▸ Work to complete
Rewrite the records from the line with "The image size is (818, 554)." to the line with "Looking at the screenshot, I should pos(235,408).", swapping "Instruction" for "Goal" and leaving everything else as it is.
[begin Exercise data]
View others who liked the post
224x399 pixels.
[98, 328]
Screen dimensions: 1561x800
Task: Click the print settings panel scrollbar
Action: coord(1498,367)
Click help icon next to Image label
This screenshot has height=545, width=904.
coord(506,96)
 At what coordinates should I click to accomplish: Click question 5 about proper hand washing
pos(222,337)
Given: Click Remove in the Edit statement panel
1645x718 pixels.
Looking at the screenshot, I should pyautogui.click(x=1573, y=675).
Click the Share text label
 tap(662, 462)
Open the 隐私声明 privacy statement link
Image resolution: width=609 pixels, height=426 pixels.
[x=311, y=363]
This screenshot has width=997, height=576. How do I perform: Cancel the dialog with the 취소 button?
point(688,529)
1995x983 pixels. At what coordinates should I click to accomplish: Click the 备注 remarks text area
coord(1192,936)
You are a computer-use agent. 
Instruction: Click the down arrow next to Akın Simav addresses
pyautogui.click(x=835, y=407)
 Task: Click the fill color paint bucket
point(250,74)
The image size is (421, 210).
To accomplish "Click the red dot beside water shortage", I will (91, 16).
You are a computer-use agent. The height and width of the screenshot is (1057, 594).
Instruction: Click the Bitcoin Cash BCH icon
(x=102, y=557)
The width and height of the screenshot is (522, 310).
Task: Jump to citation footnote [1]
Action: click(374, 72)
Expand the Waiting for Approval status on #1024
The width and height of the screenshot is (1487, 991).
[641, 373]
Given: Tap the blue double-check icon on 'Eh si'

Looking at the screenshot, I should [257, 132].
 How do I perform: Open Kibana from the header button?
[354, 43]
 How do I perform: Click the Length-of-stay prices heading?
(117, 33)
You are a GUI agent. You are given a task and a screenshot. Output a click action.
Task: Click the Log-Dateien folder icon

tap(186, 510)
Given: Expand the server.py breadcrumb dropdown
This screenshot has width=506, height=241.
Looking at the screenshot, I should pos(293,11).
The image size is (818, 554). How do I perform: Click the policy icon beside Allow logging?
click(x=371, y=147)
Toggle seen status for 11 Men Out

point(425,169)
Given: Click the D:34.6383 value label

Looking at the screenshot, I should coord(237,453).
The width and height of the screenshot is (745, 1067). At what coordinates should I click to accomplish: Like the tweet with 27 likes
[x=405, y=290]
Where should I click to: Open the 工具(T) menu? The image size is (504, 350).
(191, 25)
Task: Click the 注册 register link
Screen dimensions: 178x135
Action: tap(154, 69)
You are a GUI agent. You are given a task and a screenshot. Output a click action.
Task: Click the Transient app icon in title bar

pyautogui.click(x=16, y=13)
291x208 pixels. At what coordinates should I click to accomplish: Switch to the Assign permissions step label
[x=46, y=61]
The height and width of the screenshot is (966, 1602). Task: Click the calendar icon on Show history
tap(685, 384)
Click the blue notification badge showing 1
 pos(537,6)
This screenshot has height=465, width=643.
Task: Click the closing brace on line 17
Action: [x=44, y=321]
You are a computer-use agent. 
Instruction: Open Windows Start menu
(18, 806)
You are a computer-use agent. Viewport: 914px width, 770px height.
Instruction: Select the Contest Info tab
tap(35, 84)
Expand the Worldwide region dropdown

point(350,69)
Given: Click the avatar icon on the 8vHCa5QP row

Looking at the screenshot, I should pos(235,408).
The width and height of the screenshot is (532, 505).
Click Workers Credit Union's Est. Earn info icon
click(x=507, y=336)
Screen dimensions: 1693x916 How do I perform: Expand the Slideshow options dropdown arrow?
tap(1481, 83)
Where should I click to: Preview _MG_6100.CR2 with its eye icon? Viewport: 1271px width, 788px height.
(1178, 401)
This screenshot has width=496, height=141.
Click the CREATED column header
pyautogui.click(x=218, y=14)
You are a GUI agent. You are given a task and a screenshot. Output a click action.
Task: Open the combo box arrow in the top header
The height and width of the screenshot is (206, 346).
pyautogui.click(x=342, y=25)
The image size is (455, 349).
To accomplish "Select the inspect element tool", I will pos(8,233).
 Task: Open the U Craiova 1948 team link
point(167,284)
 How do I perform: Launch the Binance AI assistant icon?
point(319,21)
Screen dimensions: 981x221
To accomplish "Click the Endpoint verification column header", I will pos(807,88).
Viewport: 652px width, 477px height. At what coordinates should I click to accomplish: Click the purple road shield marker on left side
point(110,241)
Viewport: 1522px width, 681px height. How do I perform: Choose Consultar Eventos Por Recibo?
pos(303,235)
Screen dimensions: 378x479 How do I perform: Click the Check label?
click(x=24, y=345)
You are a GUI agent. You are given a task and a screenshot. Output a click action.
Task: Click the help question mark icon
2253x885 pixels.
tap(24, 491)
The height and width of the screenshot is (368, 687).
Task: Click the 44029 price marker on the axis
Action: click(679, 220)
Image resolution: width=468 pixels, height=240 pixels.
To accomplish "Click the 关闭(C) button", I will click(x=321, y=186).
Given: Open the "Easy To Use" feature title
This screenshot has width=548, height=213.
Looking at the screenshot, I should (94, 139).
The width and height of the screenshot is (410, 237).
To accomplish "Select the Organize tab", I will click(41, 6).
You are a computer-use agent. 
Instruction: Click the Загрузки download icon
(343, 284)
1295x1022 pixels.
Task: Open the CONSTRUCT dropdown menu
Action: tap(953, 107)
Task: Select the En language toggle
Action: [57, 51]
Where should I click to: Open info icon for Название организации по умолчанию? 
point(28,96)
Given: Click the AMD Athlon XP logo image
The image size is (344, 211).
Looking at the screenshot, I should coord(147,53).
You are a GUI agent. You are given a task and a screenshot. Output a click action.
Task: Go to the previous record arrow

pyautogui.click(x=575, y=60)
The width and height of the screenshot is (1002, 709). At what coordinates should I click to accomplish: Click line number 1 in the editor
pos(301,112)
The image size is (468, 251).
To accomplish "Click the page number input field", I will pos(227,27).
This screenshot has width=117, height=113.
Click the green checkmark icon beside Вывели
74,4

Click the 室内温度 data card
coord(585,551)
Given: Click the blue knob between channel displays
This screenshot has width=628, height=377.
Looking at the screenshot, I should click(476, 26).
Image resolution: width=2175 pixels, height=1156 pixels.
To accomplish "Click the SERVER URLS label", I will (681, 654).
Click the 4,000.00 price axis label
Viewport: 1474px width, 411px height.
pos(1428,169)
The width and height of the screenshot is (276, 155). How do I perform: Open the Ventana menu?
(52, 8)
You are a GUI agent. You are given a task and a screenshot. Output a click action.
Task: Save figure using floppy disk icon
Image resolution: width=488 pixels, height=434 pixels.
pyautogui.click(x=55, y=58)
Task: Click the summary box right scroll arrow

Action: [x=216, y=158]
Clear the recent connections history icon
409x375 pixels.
[end Exercise data]
▸ Result of this exercise
The image size is (818, 554). How do I perform: Click the policy icon beside Allow logging?
click(x=371, y=147)
Toggle seen status for 11 Men Out

point(425,169)
Given: Click the D:34.6383 value label

Looking at the screenshot, I should coord(237,453).
The width and height of the screenshot is (745, 1067). At what coordinates should I click to accomplish: Like the tweet with 27 likes
[x=405, y=290]
Where should I click to: Open the 工具(T) menu? The image size is (504, 350).
(191, 25)
Task: Click the 注册 register link
Screen dimensions: 178x135
Action: tap(154, 69)
You are a GUI agent. You are given a task and a screenshot. Output a click action.
Task: Click the Transient app icon in title bar

pyautogui.click(x=16, y=13)
291x208 pixels. At what coordinates should I click to accomplish: Switch to the Assign permissions step label
[x=46, y=61]
The height and width of the screenshot is (966, 1602). Task: Click the calendar icon on Show history
tap(685, 384)
Click the blue notification badge showing 1
 pos(537,6)
This screenshot has height=465, width=643.
Task: Click the closing brace on line 17
Action: [x=44, y=321]
You are a computer-use agent. 
Goal: Open Windows Start menu
(18, 806)
You are a computer-use agent. Viewport: 914px width, 770px height.
Goal: Select the Contest Info tab
tap(35, 84)
Expand the Worldwide region dropdown

point(350,69)
Given: Click the avatar icon on the 8vHCa5QP row

Looking at the screenshot, I should pos(235,408).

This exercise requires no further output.